MongoDB does not free up disk space when data is deleted. However, already allocated disk space can be reused by new data. There are MongoDB admin commands that can be used to shrink and defragment the database files. However, FotoWeb does not automatically run such commands on MongoDB.

FotoWeb uses the “smallfiles” option of MongoDB to ensure that disk space is allocated in small chunks rather than huge blocks with exponentially increasing sizes. Older versions of FotoWeb did not do this, so older installations may have large MongoDB data files which are mostly unused.

Note: Never delete the database files

MongoDB is NOT a cache - It is a database. Valuable data such as albums, CMS exports, and users and groups are stored in MongoDB.

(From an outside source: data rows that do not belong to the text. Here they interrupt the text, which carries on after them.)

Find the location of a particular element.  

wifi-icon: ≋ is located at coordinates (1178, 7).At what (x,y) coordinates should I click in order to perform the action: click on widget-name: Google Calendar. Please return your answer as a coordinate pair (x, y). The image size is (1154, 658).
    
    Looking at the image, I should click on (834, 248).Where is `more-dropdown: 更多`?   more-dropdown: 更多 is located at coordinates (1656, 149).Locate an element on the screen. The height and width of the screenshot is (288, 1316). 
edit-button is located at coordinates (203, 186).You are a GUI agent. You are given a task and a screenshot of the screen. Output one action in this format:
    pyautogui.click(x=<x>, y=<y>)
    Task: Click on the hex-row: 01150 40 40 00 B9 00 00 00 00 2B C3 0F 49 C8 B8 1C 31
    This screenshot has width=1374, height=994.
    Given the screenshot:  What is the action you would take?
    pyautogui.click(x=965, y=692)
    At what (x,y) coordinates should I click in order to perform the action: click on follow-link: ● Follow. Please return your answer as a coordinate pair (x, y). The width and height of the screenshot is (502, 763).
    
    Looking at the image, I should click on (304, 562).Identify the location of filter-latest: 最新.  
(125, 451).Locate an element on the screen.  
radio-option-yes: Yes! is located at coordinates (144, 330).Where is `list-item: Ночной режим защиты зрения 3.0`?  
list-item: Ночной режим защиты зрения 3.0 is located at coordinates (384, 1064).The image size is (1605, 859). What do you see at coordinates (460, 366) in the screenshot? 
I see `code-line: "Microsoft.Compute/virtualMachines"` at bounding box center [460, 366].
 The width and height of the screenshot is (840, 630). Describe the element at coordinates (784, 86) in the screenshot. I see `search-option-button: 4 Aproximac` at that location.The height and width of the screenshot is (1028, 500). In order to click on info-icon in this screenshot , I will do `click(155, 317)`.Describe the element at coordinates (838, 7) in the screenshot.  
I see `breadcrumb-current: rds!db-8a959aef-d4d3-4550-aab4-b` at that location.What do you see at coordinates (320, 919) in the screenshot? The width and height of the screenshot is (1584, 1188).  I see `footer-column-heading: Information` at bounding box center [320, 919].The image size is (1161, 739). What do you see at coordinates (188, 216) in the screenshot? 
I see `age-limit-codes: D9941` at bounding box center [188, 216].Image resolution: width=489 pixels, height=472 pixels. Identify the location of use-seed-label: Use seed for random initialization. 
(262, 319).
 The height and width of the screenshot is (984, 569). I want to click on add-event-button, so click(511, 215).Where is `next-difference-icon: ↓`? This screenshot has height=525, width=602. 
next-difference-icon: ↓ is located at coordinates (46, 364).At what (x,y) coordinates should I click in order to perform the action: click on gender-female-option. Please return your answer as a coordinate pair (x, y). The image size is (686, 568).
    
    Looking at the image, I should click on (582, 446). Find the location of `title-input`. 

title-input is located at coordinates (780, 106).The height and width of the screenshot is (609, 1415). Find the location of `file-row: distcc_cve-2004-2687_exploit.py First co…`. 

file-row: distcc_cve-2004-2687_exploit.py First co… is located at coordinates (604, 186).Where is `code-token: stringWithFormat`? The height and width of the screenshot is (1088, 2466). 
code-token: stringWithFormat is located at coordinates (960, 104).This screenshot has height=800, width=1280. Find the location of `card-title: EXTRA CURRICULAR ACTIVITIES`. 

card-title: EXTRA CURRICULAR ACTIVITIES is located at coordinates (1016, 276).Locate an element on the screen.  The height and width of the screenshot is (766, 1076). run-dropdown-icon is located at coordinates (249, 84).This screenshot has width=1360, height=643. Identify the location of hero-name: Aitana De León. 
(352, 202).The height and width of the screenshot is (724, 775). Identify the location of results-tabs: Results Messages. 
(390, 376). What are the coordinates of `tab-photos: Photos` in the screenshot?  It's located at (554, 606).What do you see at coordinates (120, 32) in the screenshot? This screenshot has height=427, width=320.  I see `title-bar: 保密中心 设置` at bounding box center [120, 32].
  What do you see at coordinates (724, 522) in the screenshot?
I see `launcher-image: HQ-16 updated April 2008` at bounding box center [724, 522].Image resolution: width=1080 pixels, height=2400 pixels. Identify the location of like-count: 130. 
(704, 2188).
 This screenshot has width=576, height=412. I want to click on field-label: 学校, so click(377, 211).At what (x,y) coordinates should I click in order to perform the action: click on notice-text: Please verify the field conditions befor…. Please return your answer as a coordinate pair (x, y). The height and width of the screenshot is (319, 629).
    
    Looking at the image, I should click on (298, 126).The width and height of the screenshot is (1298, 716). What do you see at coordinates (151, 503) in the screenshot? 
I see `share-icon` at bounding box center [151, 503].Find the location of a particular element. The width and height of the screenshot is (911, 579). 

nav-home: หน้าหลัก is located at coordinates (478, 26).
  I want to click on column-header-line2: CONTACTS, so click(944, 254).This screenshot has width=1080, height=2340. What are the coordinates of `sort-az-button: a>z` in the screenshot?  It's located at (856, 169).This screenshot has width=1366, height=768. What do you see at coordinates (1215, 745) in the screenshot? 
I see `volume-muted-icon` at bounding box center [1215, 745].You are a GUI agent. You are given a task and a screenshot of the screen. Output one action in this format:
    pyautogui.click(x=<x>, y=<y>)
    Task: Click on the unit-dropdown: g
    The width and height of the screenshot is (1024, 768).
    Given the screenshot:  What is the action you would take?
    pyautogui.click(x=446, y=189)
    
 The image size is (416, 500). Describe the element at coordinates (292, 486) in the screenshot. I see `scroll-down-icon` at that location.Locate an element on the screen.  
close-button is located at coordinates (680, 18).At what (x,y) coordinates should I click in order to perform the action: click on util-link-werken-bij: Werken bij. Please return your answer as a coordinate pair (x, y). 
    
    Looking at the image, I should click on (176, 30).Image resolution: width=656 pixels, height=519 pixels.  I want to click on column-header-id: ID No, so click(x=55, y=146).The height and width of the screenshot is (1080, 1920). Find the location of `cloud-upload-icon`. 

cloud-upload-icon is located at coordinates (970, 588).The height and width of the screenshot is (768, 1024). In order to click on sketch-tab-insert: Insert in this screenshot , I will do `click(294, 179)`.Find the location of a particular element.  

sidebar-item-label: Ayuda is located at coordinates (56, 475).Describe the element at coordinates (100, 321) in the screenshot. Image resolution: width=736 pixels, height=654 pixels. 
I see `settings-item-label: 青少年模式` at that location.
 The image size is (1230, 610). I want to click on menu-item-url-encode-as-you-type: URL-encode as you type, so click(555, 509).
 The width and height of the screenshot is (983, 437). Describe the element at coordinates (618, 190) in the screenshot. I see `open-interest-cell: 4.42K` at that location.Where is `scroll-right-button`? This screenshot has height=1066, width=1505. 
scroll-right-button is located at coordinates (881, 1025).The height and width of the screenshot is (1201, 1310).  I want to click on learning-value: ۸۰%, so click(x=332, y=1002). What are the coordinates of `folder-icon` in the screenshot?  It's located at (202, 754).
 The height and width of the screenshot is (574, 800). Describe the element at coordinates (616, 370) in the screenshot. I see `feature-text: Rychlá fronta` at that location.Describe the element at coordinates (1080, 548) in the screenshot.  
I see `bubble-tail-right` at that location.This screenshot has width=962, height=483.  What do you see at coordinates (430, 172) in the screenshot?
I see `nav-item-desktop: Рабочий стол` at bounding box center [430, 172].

Deleting database files causes a loss of data that can only be restored from a backup.

Storing the MongoDB database files in an alternative location

The location of the MongoDB data files is not configurable per se. However, you can create a file system junction point to place the folder elsewhere.

Memory requirements

MongoDB requires approximately 1 GB of RAM per 100.000 assets. If the system has to start swapping memory to disk, this will have a severely negative impact on performance and should be avoided.

Page File requirements

Note: This information applies to Feature Release 16 and earlier.

Also, it's important to follow rhw MongoDB outlined requirements for Page File size. The following information is copied from the MongoDB production notes:

Configure the page file such that the minimum and maximum page file sizes are equal and at least 32 GB. Use a multiple of this size if, during peak usage, you expect concurrent writes to many databases or collections. However, the page file size does not need to exceed the maximum size of the database.

A large page file is needed as Windows requires enough space to accommodate all regions of memory-mapped files made writable during peak usage, regardless of whether writes actually occur.

The page file is not used for database storage and will not receive writes during normal MongoDB operations. As such, the page file will not affect performance, but it must exist and be large enough to accommodate Windows’ commitment rules during peak database use.

NOTE: Dynamic page file sizing is too slow to accommodate the rapidly fluctuating commit charge of an active MongoDB deployment. This can result in transient overcommitment situations that may lead to abrupt server shutdown with a VirtualProtect error 1455.